Exhibit 10.16.1
April 2, 1997
Xxxx Xxxxx
0000 Xxxxxxxx Xxxxx
Xxxxx, XX 00000
Dear Xxxx,
Reference is made to the Stock Purchase Agreement between the Company and you
dated as of December 31, 1996 (the "Agreement") which accords certain
registration rights to you with respect to 32,000 post-split shares of common
stock of InVision Technologies, Inc.
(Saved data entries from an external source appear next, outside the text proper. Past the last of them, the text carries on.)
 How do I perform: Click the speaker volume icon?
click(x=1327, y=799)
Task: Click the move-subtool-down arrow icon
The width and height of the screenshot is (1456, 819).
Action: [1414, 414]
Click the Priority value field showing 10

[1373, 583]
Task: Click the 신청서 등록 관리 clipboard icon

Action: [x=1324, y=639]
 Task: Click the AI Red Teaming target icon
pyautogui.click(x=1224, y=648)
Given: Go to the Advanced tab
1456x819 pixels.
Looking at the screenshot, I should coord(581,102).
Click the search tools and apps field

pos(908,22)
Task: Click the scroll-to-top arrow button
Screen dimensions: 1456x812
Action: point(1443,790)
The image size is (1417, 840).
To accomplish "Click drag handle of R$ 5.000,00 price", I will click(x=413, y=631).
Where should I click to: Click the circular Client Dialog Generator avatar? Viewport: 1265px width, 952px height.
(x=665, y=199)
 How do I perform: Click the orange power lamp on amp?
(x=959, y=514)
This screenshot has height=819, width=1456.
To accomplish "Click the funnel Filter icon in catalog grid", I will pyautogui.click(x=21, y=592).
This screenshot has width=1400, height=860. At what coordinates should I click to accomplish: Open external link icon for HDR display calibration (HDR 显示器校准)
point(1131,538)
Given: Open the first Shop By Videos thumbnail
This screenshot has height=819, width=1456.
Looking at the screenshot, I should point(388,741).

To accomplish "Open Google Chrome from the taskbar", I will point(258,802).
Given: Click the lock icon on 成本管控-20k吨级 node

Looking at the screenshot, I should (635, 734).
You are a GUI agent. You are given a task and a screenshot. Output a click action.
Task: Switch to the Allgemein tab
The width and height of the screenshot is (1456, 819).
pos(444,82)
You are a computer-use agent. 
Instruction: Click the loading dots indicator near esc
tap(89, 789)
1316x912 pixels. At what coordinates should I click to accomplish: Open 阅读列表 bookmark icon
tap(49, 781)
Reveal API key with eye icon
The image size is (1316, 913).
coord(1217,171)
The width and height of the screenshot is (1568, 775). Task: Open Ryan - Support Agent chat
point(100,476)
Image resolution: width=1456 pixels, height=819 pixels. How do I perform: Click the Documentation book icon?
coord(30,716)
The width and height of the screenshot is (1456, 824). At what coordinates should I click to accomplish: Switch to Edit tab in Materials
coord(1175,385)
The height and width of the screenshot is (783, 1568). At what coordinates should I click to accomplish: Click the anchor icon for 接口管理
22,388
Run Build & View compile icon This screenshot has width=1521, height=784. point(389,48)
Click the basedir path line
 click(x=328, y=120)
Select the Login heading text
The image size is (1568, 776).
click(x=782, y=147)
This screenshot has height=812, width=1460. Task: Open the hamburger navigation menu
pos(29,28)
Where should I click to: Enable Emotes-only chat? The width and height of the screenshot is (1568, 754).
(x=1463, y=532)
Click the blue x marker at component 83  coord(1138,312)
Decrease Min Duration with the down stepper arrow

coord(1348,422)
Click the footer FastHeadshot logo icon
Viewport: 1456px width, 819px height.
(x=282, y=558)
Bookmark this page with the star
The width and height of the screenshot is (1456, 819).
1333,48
In consideration of your execution and
delivery of a certain Waiver of Registration Rights and a certain Lock-up
Agreement requested by the Company's underwriters (together, the "Overhang
Agreements") in connection with a planned underwritten public offering, the
Company agrees to amend the first sentence of section 2.1 of the agreement as
follows:
"The Purchaser shall not later than one year after the Closing Date or 120
days after the effective date of a Registration Statement under Section
2.2(b) hereof, whichever occurs first (the "Filing Date"), prepare and file
with the SEC a Registration Statement pursuant to Rule 415 (or any
appropriate similar rule that may be adopted by the SEC) under the Act
covering the Registrable Securities (the "Shelf Registration").
All other terms of the Agreement will remain the same. Copies of the above
referenced sections of the Agreement are attached for your convenience.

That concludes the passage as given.